One issue on which I changed my mind only a few years ago is how we should describe abortion. Although it has never affected me directly or indirectly, I always tended to see abortion as some kind of unfortunate necessity of the modern world.

For me it was a matter of words. I joined no debates and rarely read the writings of either side, yet I was happy enough to use words such as abortion and foetus. I absorbed the progressive meme, happy enough to veer away from issues such as when this tiny scrap of humanity becomes a baby and oh so inconveniently human.

I can’t claim to have had any kind of Damascene conversion, but eventually modern verbal contortions over the issue became - well they felt absurdly furtive. Even somewhat silly if I’m to plumb the depths and admit all of it. I felt I’d been foolish in going along with such a transparently evasive narrative.

Abortion involves killing unborn babies.

I know it seems a little thin and bloodless to see the abortion issue as a matter of verbal behaviour, but to a great extent these highly-charged issues are exactly that. We must have our justifications whatever our sins, so we are obliged to analyse them, but too often we don't.

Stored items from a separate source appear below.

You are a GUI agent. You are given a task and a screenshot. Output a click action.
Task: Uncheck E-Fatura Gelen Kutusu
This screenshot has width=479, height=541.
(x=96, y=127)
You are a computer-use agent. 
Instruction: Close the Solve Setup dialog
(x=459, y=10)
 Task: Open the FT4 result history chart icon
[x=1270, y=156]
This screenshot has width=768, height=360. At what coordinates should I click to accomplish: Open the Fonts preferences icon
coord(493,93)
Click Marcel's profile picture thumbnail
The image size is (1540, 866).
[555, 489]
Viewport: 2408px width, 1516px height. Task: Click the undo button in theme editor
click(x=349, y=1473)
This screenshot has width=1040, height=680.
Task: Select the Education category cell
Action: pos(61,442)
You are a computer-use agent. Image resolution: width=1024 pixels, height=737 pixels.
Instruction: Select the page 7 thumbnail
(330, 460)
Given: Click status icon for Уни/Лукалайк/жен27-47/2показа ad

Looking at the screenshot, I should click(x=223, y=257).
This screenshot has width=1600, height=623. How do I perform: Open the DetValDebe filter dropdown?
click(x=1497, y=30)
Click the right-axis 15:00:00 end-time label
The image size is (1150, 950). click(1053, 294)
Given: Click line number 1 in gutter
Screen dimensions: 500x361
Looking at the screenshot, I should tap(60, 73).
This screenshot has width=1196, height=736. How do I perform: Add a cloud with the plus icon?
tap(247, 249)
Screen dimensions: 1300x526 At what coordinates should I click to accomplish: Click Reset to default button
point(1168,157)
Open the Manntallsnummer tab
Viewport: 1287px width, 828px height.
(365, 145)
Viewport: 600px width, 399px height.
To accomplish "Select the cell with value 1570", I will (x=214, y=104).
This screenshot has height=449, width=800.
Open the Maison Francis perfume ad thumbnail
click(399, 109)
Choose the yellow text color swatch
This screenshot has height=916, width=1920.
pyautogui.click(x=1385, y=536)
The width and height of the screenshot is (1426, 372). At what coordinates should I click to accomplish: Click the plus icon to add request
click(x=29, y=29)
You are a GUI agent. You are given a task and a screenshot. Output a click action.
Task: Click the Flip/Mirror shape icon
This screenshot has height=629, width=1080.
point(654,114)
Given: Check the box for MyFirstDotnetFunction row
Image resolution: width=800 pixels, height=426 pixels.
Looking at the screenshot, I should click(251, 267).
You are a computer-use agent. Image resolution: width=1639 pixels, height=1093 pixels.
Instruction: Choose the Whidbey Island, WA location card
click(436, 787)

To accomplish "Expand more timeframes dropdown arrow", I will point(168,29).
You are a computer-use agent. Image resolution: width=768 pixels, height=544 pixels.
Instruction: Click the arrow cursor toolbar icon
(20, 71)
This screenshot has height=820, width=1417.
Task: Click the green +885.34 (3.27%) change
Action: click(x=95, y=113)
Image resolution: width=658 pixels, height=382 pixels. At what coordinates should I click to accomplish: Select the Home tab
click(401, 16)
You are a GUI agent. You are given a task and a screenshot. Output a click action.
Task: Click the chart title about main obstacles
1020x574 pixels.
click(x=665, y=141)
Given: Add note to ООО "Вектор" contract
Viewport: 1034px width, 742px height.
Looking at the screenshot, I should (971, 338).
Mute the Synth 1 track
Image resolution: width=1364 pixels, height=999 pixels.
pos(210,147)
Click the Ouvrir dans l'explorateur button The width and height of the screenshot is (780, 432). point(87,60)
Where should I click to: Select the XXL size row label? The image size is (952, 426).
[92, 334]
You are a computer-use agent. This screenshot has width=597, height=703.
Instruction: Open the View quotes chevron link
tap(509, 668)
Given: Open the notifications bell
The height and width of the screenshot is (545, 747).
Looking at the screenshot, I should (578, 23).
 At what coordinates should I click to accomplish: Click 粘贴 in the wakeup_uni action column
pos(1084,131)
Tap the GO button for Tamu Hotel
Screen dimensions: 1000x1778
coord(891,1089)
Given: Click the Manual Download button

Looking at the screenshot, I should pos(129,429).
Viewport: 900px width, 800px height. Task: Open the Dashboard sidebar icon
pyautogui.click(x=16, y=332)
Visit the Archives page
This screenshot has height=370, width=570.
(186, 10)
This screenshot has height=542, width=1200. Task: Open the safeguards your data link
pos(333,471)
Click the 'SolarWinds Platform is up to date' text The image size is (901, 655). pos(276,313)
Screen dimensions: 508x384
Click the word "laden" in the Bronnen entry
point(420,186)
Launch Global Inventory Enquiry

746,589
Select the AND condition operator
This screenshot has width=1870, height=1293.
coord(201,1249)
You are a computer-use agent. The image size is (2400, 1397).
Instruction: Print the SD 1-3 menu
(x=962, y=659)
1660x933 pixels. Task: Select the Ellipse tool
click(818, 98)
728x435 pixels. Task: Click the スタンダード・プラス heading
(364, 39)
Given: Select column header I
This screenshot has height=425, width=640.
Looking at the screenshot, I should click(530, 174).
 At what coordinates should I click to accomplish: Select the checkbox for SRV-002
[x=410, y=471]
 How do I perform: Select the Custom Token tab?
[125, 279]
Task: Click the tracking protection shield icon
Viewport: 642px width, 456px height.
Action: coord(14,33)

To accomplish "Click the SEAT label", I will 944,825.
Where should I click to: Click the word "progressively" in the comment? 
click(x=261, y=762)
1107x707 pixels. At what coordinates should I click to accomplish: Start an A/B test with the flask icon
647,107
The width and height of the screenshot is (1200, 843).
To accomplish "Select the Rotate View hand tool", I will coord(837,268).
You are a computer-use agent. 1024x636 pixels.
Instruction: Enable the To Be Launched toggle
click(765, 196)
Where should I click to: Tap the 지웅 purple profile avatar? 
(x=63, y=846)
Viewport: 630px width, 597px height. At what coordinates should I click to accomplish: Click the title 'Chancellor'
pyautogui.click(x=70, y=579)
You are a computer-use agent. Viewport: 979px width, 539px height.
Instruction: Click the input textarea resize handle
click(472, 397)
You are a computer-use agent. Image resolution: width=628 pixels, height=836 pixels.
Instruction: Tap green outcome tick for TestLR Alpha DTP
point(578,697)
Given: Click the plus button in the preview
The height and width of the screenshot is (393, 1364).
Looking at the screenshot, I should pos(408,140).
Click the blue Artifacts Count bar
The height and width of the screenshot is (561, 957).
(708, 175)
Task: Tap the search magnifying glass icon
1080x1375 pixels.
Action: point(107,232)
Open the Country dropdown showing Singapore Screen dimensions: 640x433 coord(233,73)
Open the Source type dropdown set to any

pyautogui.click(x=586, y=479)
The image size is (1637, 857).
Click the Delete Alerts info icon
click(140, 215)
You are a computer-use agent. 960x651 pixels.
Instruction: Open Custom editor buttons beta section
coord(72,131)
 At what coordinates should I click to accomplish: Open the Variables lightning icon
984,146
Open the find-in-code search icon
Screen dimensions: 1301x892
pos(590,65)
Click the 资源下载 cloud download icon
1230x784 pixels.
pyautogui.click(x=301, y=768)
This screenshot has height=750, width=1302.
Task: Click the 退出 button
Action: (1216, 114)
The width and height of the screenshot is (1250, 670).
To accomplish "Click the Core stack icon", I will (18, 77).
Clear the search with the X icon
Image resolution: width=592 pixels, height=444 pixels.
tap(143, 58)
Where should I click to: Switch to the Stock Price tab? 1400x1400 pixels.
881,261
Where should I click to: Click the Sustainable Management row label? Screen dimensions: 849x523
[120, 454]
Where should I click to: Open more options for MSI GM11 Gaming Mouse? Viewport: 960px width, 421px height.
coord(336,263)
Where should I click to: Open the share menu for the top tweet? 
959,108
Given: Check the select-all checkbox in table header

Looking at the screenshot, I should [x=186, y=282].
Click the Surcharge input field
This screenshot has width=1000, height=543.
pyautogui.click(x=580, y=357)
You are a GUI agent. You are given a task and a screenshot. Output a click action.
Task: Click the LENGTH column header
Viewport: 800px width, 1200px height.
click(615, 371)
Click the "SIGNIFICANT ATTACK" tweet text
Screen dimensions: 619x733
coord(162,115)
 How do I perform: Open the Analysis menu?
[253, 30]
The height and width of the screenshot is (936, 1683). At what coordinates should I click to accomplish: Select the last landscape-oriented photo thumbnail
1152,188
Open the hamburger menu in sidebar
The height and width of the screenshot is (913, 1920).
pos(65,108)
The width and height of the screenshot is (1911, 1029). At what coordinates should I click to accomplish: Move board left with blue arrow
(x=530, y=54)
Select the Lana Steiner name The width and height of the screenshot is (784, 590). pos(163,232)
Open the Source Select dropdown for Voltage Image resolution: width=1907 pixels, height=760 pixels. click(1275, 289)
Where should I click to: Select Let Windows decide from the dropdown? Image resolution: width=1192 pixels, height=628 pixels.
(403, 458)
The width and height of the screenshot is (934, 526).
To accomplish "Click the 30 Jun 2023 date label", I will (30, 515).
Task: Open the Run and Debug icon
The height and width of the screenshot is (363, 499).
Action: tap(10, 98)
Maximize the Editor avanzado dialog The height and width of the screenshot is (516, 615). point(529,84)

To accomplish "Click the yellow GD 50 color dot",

It was strangely refreshing to discover I’d changed my mind, especially on a socially significant issue. As I say, it was no Damascene conversion so I can’t put my finger on exactly when I made the switch. It must have seeped in into my mind over a number of years because it was never an issue I gave much thought to.

But there we are. Abortion is killing unborn babies – currently numbered in the millions. Yes there are special cases where impossibly difficult moral choices shake almost anyone’s principles, so I want nothing to do with any fanatical pro-life lobby.

So for me it is not a crusading issue, but verbal behaviour is important. Even morally important because this is how we are morally deceived. We usually begin by deceiving ourselves - as I did.

6 comments:

Sam Vega said...

Excellent post, both for the specific point and the more general tendency it illustrates.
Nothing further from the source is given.